"Race To Dubai" Purse Takes Hit
AKRON, Ohio (AP) -- Lee Westwood says prize money from the lucrative "Race to Dubai" on the European Tour has been reduced by 25 percent because of the economy.
"Not disappointed, not surprised," Westwood said Wednesday from the Bridgestone Invitational. "I think it's a reality check for everybody that in times like this - when there's a credit crunch, people are struggling financially - that nobody is immune. I heard before it all came out in the press that it was going from $10 million down to $7½ million. That's still a massive prize when you think about it.
"I think we're lucky to be playing for that kind of money."
The Guardian reported this week that prize funds would be cut from $10 million to $7.5 million, both in the season-ending Dubai World Championship and the bonus pool from the accumulative points in the Race to Dubai.

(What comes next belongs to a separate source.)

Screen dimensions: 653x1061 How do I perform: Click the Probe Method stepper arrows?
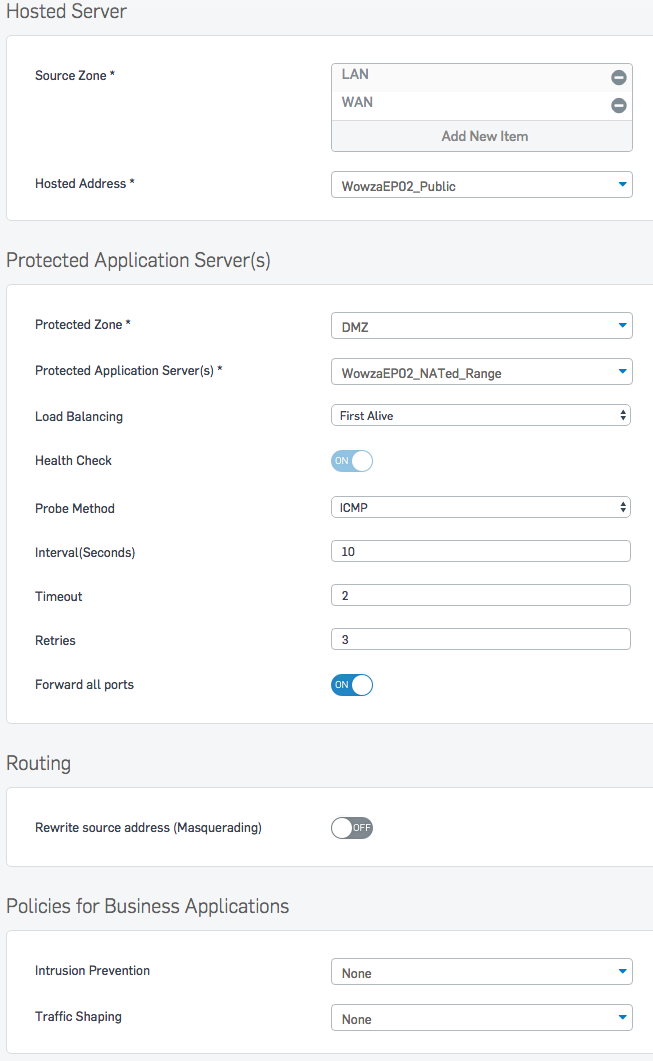click(x=623, y=507)
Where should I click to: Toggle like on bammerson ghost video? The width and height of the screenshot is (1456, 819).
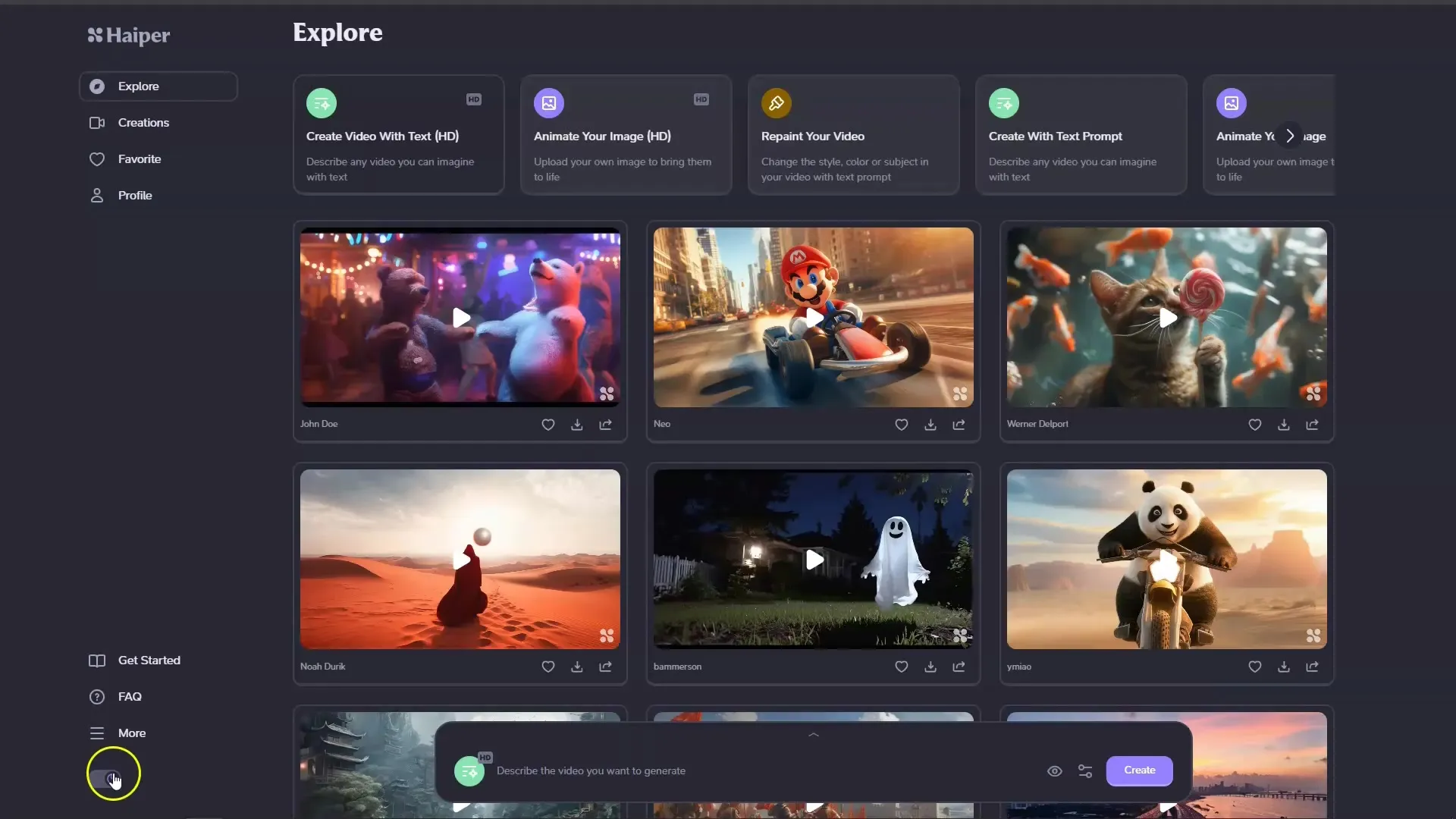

This is the first year of the points race, sponsored by Dubai-based developer Leisurecorp. The Dubai World Championship was billed as the richest tournament in golf, topping The Players Championship at $9.5 million.
The Guardian said European Tour chief executive George O'Grady would be traveling to Dubai this week to make an announcement.
The European Tour declined comment except for a statement that said, "The agreement is proceeding as planned, but George O'Grady will be making a visit to the region in the very near future."
Henrik Stenson said he had only heard rumors of a prize reduction and did not want to assess anything until it was confirmed by the European Tour.
"The world economic situation affects everyone in one way or another," Stenson said. "All the tours are struggling to keep sponsors. I think we're lucky in golf because we have a strong product to offer."
Stenson said the SAS Masters in Sweden, held a week after the British Open, cut its prize money by 40 percent. On the PGA Tour, the St. Jude Championship in Memphis, Tenn., dropped its purse by $500,000.
"If the option is to cut down prize money or have no tournament at all, we'd take the tournament," he said. "Only a small portion of the players would look at the money."
The Race to Dubai had hopes of attracting U.S.-based players, and among those who joined the European Tour this year were Anthony Kim, Camilo Villegas, Geoff Ogilvy and Ben Curtis, a former British Open champion who previously took up full membership in Europe.
Curtis said any prize reduction would not change his plans.
"It's still a lot of money," Curtis said. "And if you play well, you get rewarded, like it should be."
Westwood, runner-up at the Bridgestone event last year to Vijay Singh, did not believe support for the Race to Dubai would change.
"I can fully understand, and I'm pretty supportive, in a way, that they're still hanging in there because you look at a lot of sponsors, you look at how unfortunate Buick has been over here and people like that," he said. "We're just lucky to be playing in big tournaments for that kind of money, never mind whether it's $10 million or $7½ (million)."
Buick announced Tuesday that it was ending its sponsorship of two PGA Tour events.